■ What you are asked to do
Below are the records. Reproduce exactly the lines from the one containing "Task: Open the Bookmarks menu" through the final line, and omit any pictures.

■ Records provided
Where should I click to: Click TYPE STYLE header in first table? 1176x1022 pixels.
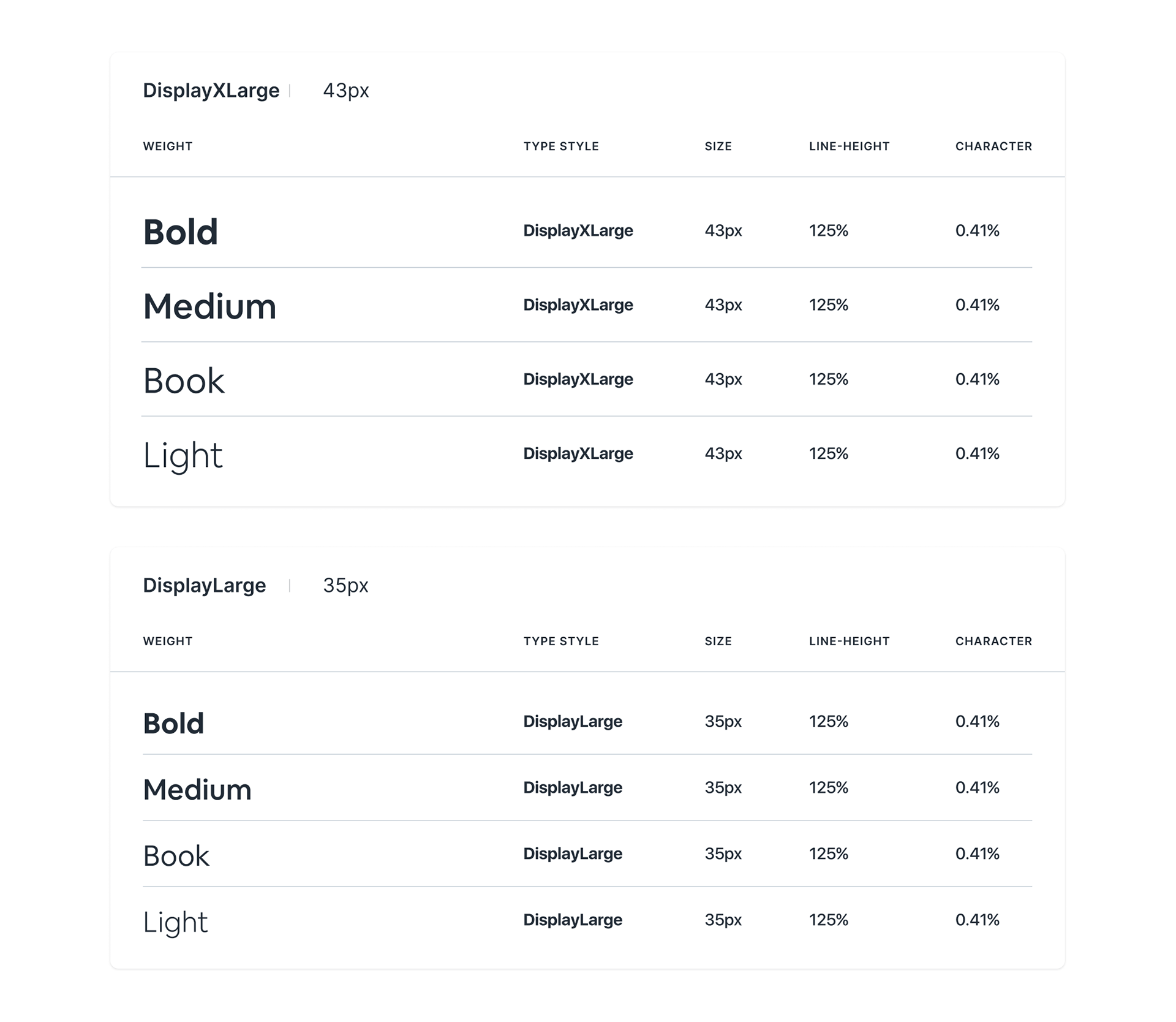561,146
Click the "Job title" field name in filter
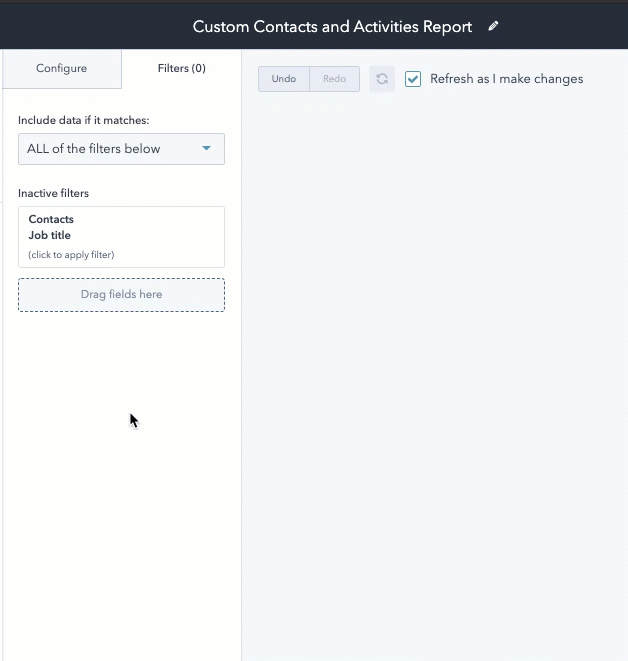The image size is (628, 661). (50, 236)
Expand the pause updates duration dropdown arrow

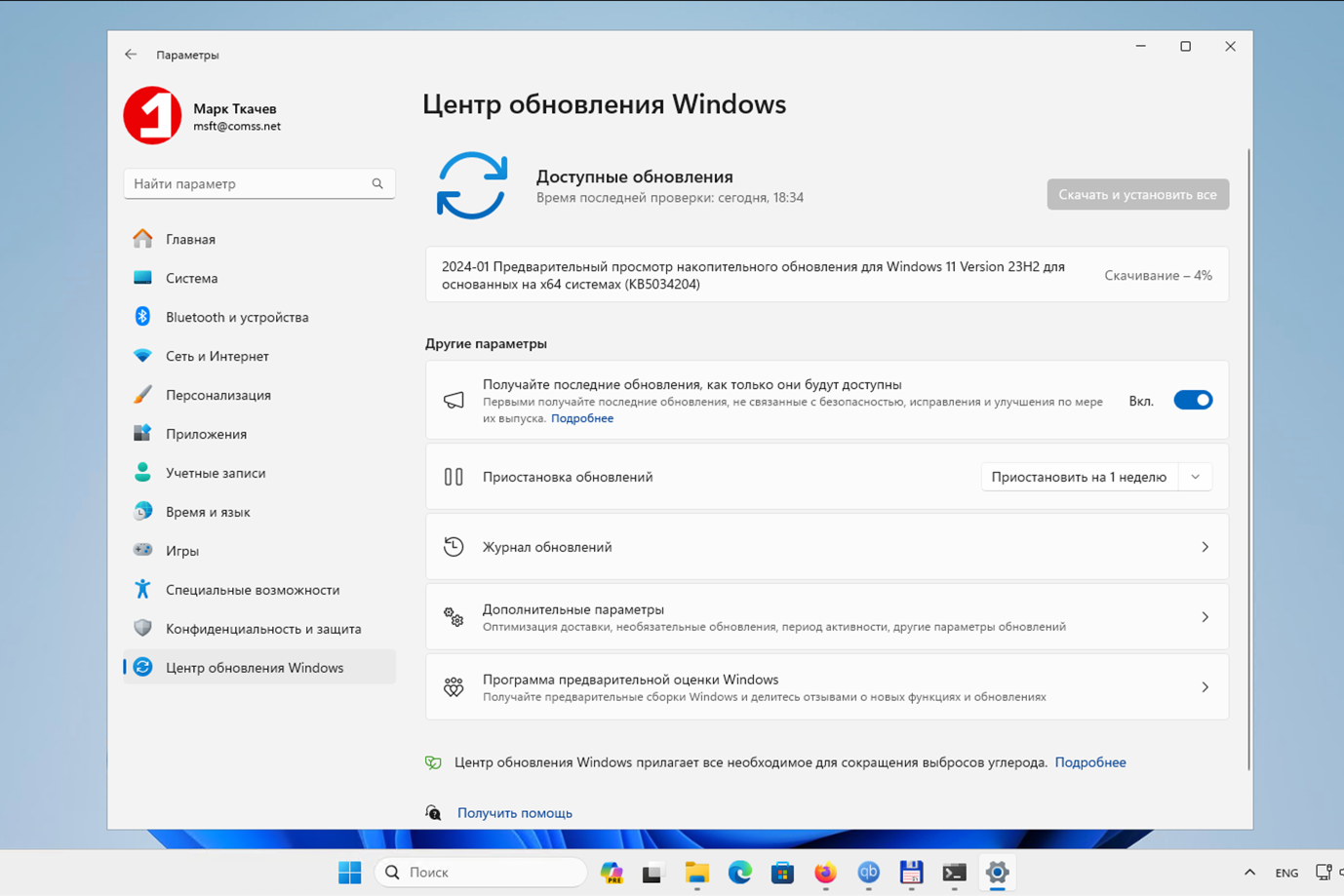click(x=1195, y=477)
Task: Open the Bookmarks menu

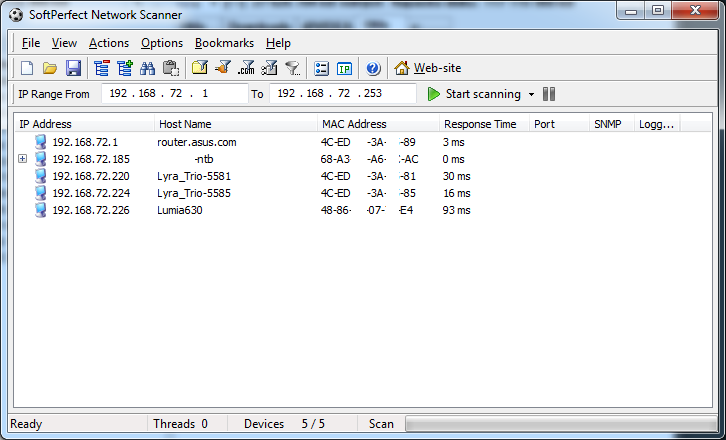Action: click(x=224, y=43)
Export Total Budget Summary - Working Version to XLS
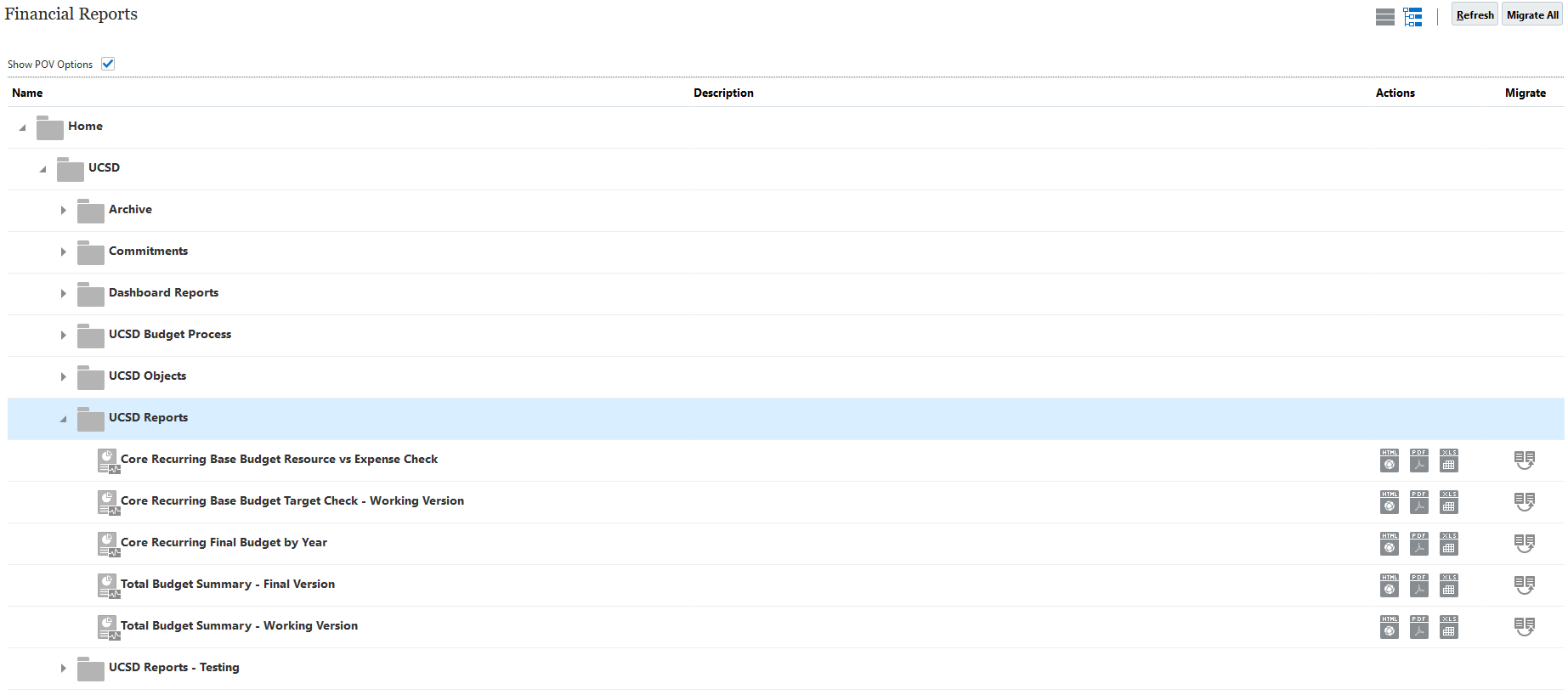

■ Expected answer
Task: Open the Bookmarks menu

Action: click(x=224, y=43)
Export Total Budget Summary - Working Version to XLS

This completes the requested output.